Estatuto e poderes dos membros do Governo

O Primeiro-Ministro
É nele que radica a força motriz da atividade do Governo que é o centro de
direção política do Estado – artº 201, nº1.
• Coordena a atividade dos membros do Executivo, através do
acompanhamento dos eixos reitores da política governativa (ministérios),
visando o cumprimento do respetivo Programa;
• Orientar individualmente a ação dos referidos membros do Executivo;
• Presidir ao Conselho de Ministros – artº 184, nº1, e coordenar o seu
processo deliberativo;
• Intervir na formação e composição do Executivo, ao propor a nomeação e
exoneração de membros;

As decisões do Conselho de Ministros são tradicionalmente tomadas por


consenso e esse consenso é induzido pelo Primeiro-Ministro, através dos seus
poderes de direção política geral, com especial relevo para a coordenação da
atividade ministerial.
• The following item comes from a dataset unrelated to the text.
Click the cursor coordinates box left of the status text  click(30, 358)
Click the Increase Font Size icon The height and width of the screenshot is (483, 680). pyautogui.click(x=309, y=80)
Está-lhe vedada juridicamente a faculdade de dar injunções
aos ministros, uma vez que estes são, nos termos da legislação orgânica,
autónomos no exercício de funções. No entanto, no cenário material, em caso de
desobediência, pode o Primeiro Ministro acionar os mecanismos necessários para
a substituição de um ministro (isto é dificultado quando o ministro em causa
integra outro partido, em casos de coligação).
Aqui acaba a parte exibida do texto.